Copy out exactly the lines from the start of the data to the line containing "The image size is (643, 512).". Include both.

*Collected data entries*:
--- --- ---
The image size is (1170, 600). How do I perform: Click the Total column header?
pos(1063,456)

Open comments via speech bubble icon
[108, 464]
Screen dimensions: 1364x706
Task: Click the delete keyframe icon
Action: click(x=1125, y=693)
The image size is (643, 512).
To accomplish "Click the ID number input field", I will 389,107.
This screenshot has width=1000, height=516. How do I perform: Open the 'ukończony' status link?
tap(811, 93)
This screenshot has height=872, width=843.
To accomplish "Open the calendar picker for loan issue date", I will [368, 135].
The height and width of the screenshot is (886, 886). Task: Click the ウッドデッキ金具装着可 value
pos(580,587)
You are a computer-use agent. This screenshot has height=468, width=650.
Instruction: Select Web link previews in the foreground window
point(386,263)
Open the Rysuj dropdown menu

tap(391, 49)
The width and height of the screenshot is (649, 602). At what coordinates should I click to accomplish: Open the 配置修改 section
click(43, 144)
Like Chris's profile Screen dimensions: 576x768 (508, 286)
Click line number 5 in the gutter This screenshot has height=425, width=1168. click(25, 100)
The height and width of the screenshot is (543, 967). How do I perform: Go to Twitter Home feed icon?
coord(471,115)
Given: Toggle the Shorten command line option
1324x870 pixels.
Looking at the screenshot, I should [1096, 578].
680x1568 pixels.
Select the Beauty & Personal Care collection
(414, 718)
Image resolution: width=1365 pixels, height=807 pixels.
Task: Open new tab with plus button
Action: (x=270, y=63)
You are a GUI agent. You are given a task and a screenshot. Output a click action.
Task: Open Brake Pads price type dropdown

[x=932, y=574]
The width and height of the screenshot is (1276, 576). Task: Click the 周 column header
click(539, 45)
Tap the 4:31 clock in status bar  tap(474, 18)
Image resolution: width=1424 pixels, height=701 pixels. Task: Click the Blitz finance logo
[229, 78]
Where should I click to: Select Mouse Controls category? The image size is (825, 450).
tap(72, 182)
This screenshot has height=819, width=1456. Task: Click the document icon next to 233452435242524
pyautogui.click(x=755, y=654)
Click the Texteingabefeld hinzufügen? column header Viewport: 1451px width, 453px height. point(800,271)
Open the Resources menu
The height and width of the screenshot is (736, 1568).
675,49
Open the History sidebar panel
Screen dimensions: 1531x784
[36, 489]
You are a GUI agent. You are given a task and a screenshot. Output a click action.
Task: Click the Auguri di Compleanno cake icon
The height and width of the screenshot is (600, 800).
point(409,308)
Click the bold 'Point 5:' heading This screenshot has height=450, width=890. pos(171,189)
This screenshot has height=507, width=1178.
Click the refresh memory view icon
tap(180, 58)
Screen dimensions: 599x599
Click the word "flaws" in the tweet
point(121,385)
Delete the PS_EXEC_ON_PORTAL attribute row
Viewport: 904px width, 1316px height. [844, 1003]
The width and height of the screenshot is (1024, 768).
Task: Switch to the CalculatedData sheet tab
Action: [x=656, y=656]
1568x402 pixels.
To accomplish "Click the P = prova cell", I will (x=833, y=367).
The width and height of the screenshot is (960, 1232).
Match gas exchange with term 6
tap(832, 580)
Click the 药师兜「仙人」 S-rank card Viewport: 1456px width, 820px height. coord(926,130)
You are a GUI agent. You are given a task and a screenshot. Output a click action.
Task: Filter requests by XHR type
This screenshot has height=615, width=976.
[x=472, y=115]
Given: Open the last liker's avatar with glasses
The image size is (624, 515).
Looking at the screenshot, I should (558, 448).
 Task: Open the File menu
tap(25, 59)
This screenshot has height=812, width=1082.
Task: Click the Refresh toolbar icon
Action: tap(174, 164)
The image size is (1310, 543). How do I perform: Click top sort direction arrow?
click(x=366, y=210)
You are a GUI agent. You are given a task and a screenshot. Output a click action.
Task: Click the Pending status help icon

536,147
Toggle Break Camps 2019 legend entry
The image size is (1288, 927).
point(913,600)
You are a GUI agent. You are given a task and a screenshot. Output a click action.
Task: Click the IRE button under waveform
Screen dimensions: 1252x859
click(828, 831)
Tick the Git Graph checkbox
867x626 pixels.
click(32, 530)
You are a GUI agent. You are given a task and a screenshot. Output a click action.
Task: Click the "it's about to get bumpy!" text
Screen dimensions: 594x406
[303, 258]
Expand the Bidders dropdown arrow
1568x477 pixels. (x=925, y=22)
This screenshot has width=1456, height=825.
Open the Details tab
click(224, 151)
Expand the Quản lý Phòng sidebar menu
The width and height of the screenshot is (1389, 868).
--- --- ---
*WRITTEN ANSWER*:
The image size is (1170, 600). How do I perform: Click the Total column header?
pos(1063,456)

Open comments via speech bubble icon
[108, 464]
Screen dimensions: 1364x706
Task: Click the delete keyframe icon
Action: click(x=1125, y=693)
The image size is (643, 512).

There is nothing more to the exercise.